Hay una belleza simplemente sublime en transformar la felicidad en presencia silente. No en algo tan comercial como el high que nos venden las series, los libros o las películas. Cuando la felicidad se convierte en un susurro. En la brisa que toca tu piel. En el perfume que te hace vibrar. En la música que te transporta. En el trinar de las aves. En el café que te energiza por las mañanas. En la bendición de llenar tus pulmones de aire. En el calorcito de la más peluda compañía. En el dolor de los músculos después de ejercitarte. En el saberte capaz de llegar a casa. En levantar el teléfono, escribir, y saber que hay personas que contestarán. La felicidad que habita en la simpleza de la vida y en los micromomentos que cada día nos regala nos vuelve más equilibrados. Nos convierte en buscadores de paz. Cuando consigues belleza en lo no dicho. En los silencios. En lo cotidiano. Entonces te vuelves más libre.

Fugaces y eternos

El paso del tiempo nos regala la belleza de sabernos fugaces en esta presentación, y eternos en energía. Entender que nuestras vidas, tal y como las conocemos, son apenas instantes diminutos en la inmensidad de la eternidad. Entender también que nuestra energía se entrelaza con otras existencias. Que nada habita completamente separado. Visualizar el paso del tiempo e ir comprendiendo, poco a poco, lo que verdaderamente importa. Cómo las vivencias nos van forjando. Haciéndonos más humanos. Más conectados. Más humildes. Reconocer que dentro de mí habitan el amor, la luz, la expansión y la abundancia… y, al mismo tiempo, internalizar que también soy capaz de toda oscuridad. Soy claridad. Soy sombra. Soy contradicción. Soy… y en el acto de ser, me vuelvo una con la vida

Santuarios en el desierto

En un mundo donde las opiniones muchas veces son destructivas, donde hay más gente restando que sumando, donde abundan los reyes y escasean los peones, donde muchos quieren controlar y pocos saben co-crear, donde la prioridad es dividir para vencer, existen relaciones que son espacio seguro. Un oasis en el desierto. Agüita de vida. Agüita fresca. Santuarios a los que decido ir, en la luz pero también en lo borrascoso. Hoy quiero enfocarme en esos espacios: en donde la celebración es permitida, en donde se te permite romperte. Espacios donde la palabra es amable, donde te preguntan qué necesitas, donde la ayuda no se promete, se ofrece. Personas que son luz, que acompañan, que construyen. Personas que convierten las palabras en acción tangible, personas que son contigo. Agradezco a mis oasis, a los que me hacen sonreír y sentirme, simplemente, afortunada. No necesitan ser millones, pero se sienten como millones, de lo presentes que están. Soy millonaria...

Diamante en lo invisible

Hay objetos que no se compran. Se sellan. Este no brilla. No llama la atención. No pesa. Pero sostiene. Un aro de plata, simple, casi silencioso. Lo elegí en el único momento en el que dudé de todo. Incluso de Él. Fue mi primera grieta. Y también mi primer regreso consciente. Desde entonces lo llevo conmigo. No como adorno, sino como alianza. Con Abba. Con mi papito celestial. Después de comprarlo, soñé con él. En el sueño, no era de plata. Era de diamantes. Y desde entonces entendí que hay cosas que no necesitan parecer valiosas para ser eternas. Este anillo no rodea mi dedo. Rodea mi fe.

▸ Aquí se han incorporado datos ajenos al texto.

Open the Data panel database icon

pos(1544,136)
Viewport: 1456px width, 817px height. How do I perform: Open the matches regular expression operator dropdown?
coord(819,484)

Donde el esfuerzo hizo luz

Hay objetos que se convierten en tótems. Amuletos que detienen el tiempo. Símbolos que contienen más de lo que la mirada alcanza. En mi caso, es una lámpara. Para muchos, apenas un artilugio que emite luz. Coqueta, sí. Pero para mí… es mucho más. Es el punto exacto en el que la recompensa finalmente equiparó al esfuerzo. La enciendo noche a noche, sabiendo que no sólo ilumina mi habitación, sino el camino nuevo que estoy aprendiendo a habitar. No costó mucho, al menos no en lo material… pero vaya… el esfuerzo, el tiempo, las horas de insomnio, la energía mental, las estrategias trazadas, la inversión invisible. Esta lámpara enciende algo más que un espacio. Enciende el orgullo de saberme, por fin, vista.

Habitar-me

¿Cómo le explico a mi sistema nervioso que ya no tiene que estar en alerta? Que puede relajarse. Que puedo respirar. Que puedo celebrar-me. ¿Cómo le traduzco a mi cuerpo que todo el esfuerzo… sí valió la pena? Que se transformó en ganancia. Que el camino, aunque incierto, sí estaba siendo sostenido. Que Dios caminó a mi lado, incluso cuando dudé. Que nunca soltó mi mano. Que el universo (silencioso) ya había decidido a mi favor. ¿Cómo le explico a mi mente que puede recostarse… y mirar? Que no todo es empujar. Que no todo es resistir. Que los colores son más bonitos cuando hay paz. Que ha llegado el momento de cosechar. ¿Cómo le cuento a mis hombros que se pueden soltar? A mi mandíbula, que no hay nada que sostener. A mis ojos, que ya pueden descansar del llanto. Al encuentro con Morfeo, que no necesita ser interrumpido. Que las citas a las 3 a. m. con mi mente pueden finalmente parar. Es hora de salir del fake it until you make it… porque, después de tanto andar, es...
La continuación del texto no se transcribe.